Ask HN: Which Tiling Window Manager do you use? - arctangent1759
I&#x27;ve considering i3, xmonad, awesome, spectrewm, and any others you&#x27;re willing to suggest.
======
sdegutis
I wrote Zephyros[1] for Mac OS X, which is scriptable in pretty much any
language, and used that for a while.

Eventually my OCD kicked in about the performance of Zephyros's server/client
architecture on my laptop, so I forked it as Phoenix[2], which is only
scriptable via an embedded JavaScript VM. Now I use Phoenix exclusively.

Here's my current tiling config[3] for Phoenix.

But I'm currently trying to make the transition from Mac OS X to Windows 8. So
I plan to port Phoenix to Windows, and I'm naming it ZephSharp[4] (I'm
terrible at naming things). It's going to be written in C#, which fortunately
has ClojureCLR, so Clojure will be its scripting language instead of
JavaScript (hoorah!).

[1]:
[https://github.com/sdegutis/zephyros](https://github.com/sdegutis/zephyros)

[2]:
[https://github.com/sdegutis/phoenix](https://github.com/sdegutis/phoenix)

[3]:
[https://gist.github.com/sdegutis/7756583](https://gist.github.com/sdegutis/7756583)

[4]:
[https://github.com/sdegutis/zephsharp](https://github.com/sdegutis/zephsharp)
\-- Nota bene, it's not even close to working, I've only spent a few hours
prototyping some basic hard-coded stuff, so beware!

Dataset items
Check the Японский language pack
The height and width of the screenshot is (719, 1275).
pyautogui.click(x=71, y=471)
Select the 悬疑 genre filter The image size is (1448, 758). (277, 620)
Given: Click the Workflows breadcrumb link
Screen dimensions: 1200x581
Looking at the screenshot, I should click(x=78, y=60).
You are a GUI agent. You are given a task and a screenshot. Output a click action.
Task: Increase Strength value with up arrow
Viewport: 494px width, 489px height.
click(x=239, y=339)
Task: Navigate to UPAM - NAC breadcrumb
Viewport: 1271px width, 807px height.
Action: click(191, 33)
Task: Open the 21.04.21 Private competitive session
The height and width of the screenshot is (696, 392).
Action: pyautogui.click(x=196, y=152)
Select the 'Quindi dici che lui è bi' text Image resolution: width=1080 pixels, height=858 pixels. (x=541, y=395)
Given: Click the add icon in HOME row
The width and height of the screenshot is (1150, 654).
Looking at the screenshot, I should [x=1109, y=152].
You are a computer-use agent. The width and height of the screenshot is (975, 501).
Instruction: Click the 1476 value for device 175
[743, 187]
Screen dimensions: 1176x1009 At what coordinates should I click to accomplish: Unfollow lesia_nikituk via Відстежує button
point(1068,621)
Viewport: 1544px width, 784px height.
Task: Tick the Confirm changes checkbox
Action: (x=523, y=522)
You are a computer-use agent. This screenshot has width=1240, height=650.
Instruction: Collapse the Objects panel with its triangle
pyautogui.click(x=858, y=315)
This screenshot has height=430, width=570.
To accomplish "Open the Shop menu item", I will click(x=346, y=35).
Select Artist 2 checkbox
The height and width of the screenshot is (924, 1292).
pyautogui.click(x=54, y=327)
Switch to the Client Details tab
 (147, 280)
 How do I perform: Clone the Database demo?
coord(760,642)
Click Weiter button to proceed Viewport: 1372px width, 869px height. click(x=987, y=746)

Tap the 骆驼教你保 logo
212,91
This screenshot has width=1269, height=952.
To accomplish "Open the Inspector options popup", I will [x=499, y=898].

== What is asked ==
- 1) Extract the full tiling window manager thread verbatim.
- 2) Copy verbatim the lines of the records between the line containing "You are a computer-use agent. The" and the line containing "pyautogui.click(x=858, y=315)", inclusive.
The thread and the records are independent of each other.

== Problem solutions ==
- 1)
Ask HN: Which Tiling Window Manager do you use? - arctangent1759
I&#x27;ve considering i3, xmonad, awesome, spectrewm, and any others you&#x27;re willing to suggest.
======
sdegutis
I wrote Zephyros[1] for Mac OS X, which is scriptable in pretty much any
language, and used that for a while.

Eventually my OCD kicked in about the performance of Zephyros's server/client
architecture on my laptop, so I forked it as Phoenix[2], which is only
scriptable via an embedded JavaScript VM. Now I use Phoenix exclusively.

Here's my current tiling config[3] for Phoenix.

But I'm currently trying to make the transition from Mac OS X to Windows 8. So
I plan to port Phoenix to Windows, and I'm naming it ZephSharp[4] (I'm
terrible at naming things). It's going to be written in C#, which fortunately
has ClojureCLR, so Clojure will be its scripting language instead of
JavaScript (hoorah!).

[1]:
[https://github.com/sdegutis/zephyros](https://github.com/sdegutis/zephyros)

[2]:
[https://github.com/sdegutis/phoenix](https://github.com/sdegutis/phoenix)

[3]:
[https://gist.github.com/sdegutis/7756583](https://gist.github.com/sdegutis/7756583)

[4]:
[https://github.com/sdegutis/zephsharp](https://github.com/sdegutis/zephsharp)
\-- Nota bene, it's not even close to working, I've only spent a few hours
prototyping some basic hard-coded stuff, so beware!

- 2)
You are a computer-use agent. The width and height of the screenshot is (975, 501).
Instruction: Click the 1476 value for device 175
[743, 187]
Screen dimensions: 1176x1009 At what coordinates should I click to accomplish: Unfollow lesia_nikituk via Відстежує button
point(1068,621)
Viewport: 1544px width, 784px height.
Task: Tick the Confirm changes checkbox
Action: (x=523, y=522)
You are a computer-use agent. This screenshot has width=1240, height=650.
Instruction: Collapse the Objects panel with its triangle
pyautogui.click(x=858, y=315)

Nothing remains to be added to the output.